What an interesting month. Funny that I craft a post about success at the beginning of the month, then a whinging post about what it doesn't look like, and another week later, at the end of another week, I am contemplating another element about success and this success theme in the last month seems to evolved around my kids, and work. Although breaking from that thought for a moment, I am reading more, I did pick up some knitting (dishcloths count, even if they are simple), I am getting out for more walks, I am eating more vegetables and less wheat, and I am really trying to find some balance. It does seem that my housekeeping abilities have been sorely lacking this January, we have struggled with winter illnesses, and my motivation at times has been really flagging. Did I mention that I love coffee, it has kept me going at times?
Our daycare situation for our youngest started falling apart last week, and then completely this Monday. It got to the point that I pulled him from their care and said he wasn't coming back. They also had an exit plan for my kid, and I knowing this when I got the call he wasn't behaving and they couldn't cope because they have casual staff on, I was pretty angry and disappointed to say the least. In a summary vent, not every childcare facility, no matter how praised it is, isn't going to be the best fit for every kid. I would say that this place wasn't supervised or structured enough for my little guy, because the boy he was there, wasn't the boy he was at night, or during the weekends. He is back at his old home daycare for a few weeks, and he is acting like he never left there. Already back to napping, and maybe a little more rambunctious at the end of the day because they don't always get outside, but the concerns have stopped. Was it him, or was it the situation? I will play nice and say both, but much more on the centre side. Not the right place for him. I truly should have thought more about what it would be like for a kid to go from a home with 7 kids, to a centre with 50 kids, especially when those 50 kids were in a space that didn't have a lot of toys and frankly, not a lot of boundaries either. Who knew. Well, now I do. If you kid has always been in a big centre, that is one thing, but no matter how new or cutting edge the place is, you have to think about your kid, and how he is going to be there, as themselves.

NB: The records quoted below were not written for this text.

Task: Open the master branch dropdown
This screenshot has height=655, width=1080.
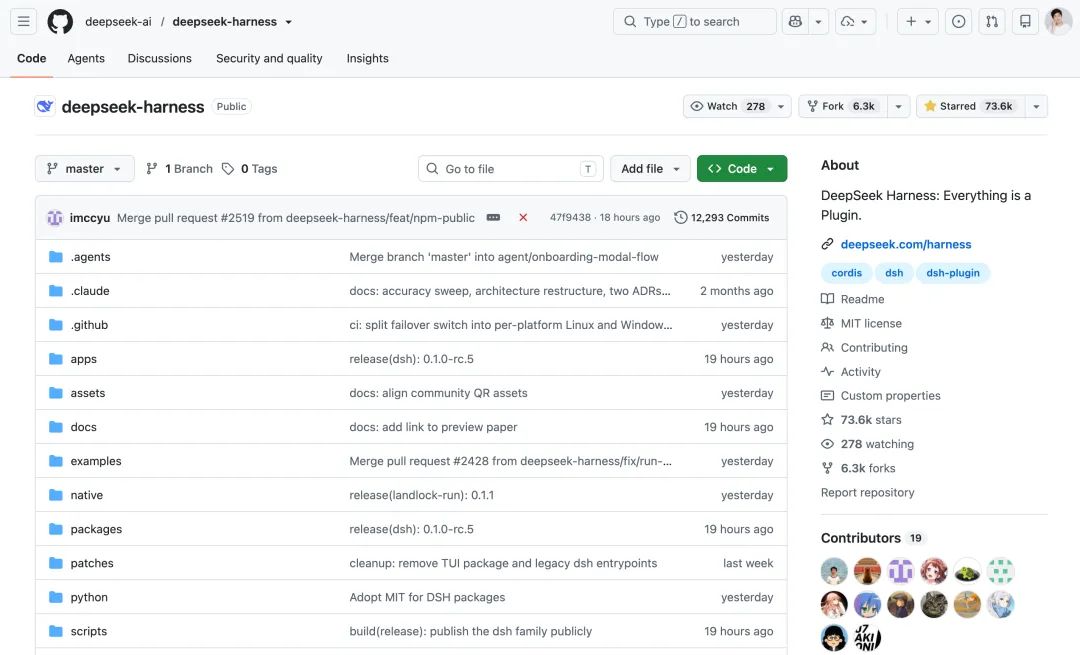Action: coord(85,169)
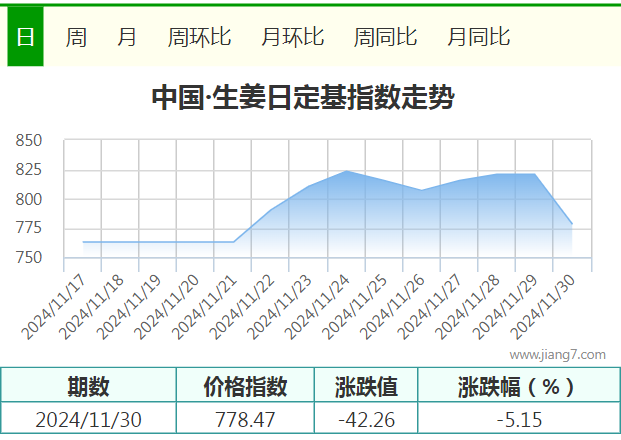Click the www.jiang7.com watermark link
The width and height of the screenshot is (621, 440).
click(x=558, y=354)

Moving ahead, I think we have the best of both worlds coming up. Wee guy will start at a smaller centre in a few weeks 4 days a week, and then will get one day a week at his old place. A different kind of balance, but I think an overall better transition to being a bid kid. We have had other issues with our big guy too. Time to look at boy scouts, and martial arts. Time to start scheduling in some of these kinds of activities. I see our nights getting busier. I have to start thinking about swimming lessons again too. We are going to pass on baseball this year, B was keen on blastball, but not on regular ball. We all can't be good at everything.
It has been an exhausting month. Between childcare issues, norovirus, worrying about the big kid in school, and learning the mechanics of a new job, after Christmas finances... I am really glad a new month is rolling along and that time is marching on. One foot, in front of the other... some times it is just that. You aren't running, you are more taking baby steps, and side steps, and sometimes just rocking from side to side.